§ Aangeleverd fragment
━━━━━━━━
Algemene informatie
Een jaar later wordt in Caterham (door de plaatselijke Rotaryclub) een tweede club opgericht. Zij gebruiken als eerste de naam Probus, acroniem van Professional and Business, en de club van Welwyn Garden City neemt de naam Probusclub over.
Het enthousiasme van de eerste Probusclubs trekt de aandacht van veel Rotaryclubs en dit leidt in heel Engeland tot initiatieven om Probusclubs te begeleiden.
Tijdens een ontmoeting in 1976 van de heer Herwig, van een Delftse Rotaryclub, met de Engelse Rotaryclub van Chislehurst, komt een eerder in Delft gehouden symposium over vereenzaming ter sprake. De Engelse manier om eenzaamheid te voorkomen spreekt de heer Herwig aan. Hij heeft het idee om naar Engels voorbeeld een Nederlandse Probusclub op te richten en er volgt een oproep in het Rotarymaandblad om dit actief te stimuleren. Drie Rotarians van Delft-Vrijhof, de heren H.W. Herwig, Y. Roosjes en H. Vos, zetten zich hiervoor in. De leden, die worden benaderd voor de lunchclub in oprichting, zijn 55 jaar of ouder en (nagenoeg) postactief. Uitgangspunt is dat ze op een vaste plaats en op een vast tijdstip willen samenkomen. Op 3 november 1977 is Probusclub Delft, met 25 leden, een feit.
━━━━━━━━
§ Gegevensdeel
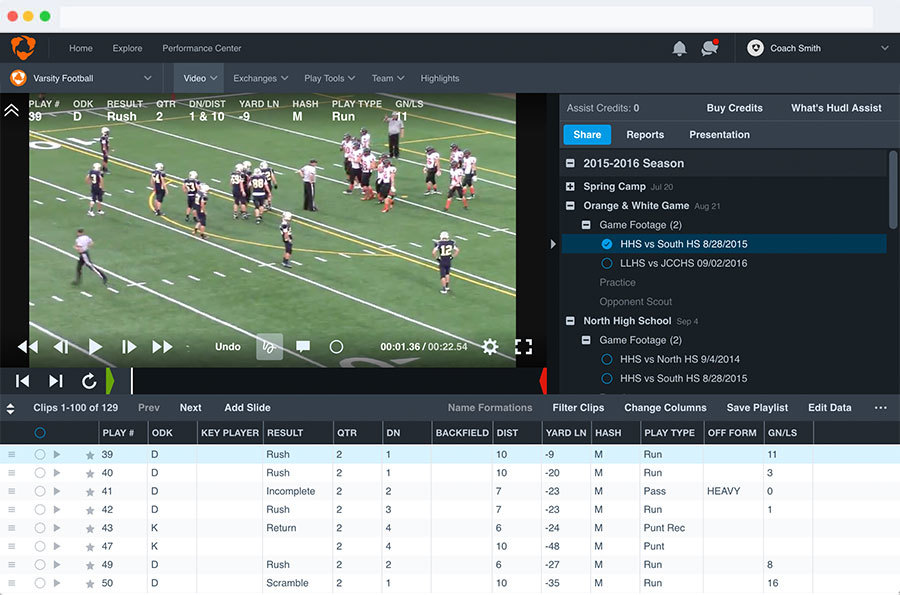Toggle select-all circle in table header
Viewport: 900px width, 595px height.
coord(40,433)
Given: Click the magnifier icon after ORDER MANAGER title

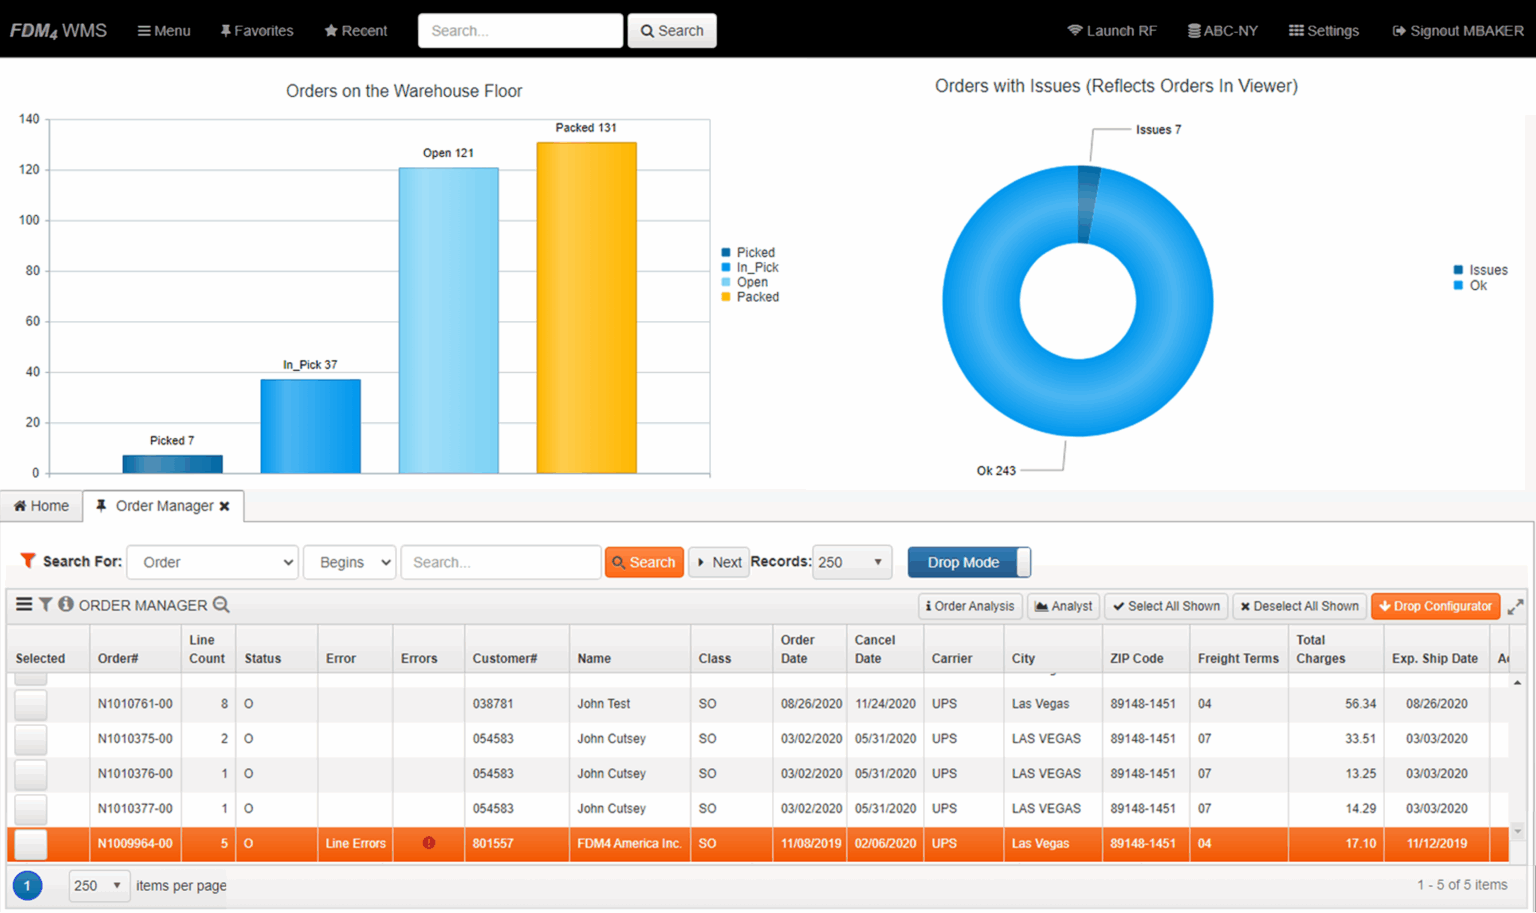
━━━━━━━━
§ Wat te doen
Haal uit het fragment over de Probusclubs het stuk van "Het enthousiasme van" tot en met "Probusclubs te begeleiden." woord voor woord over. Baseer je alleen op het fragment.

§ Jouw antwoord
Het enthousiasme van de eerste Probusclubs trekt de aandacht van veel Rotaryclubs en dit leidt in heel Engeland tot initiatieven om Probusclubs te begeleiden.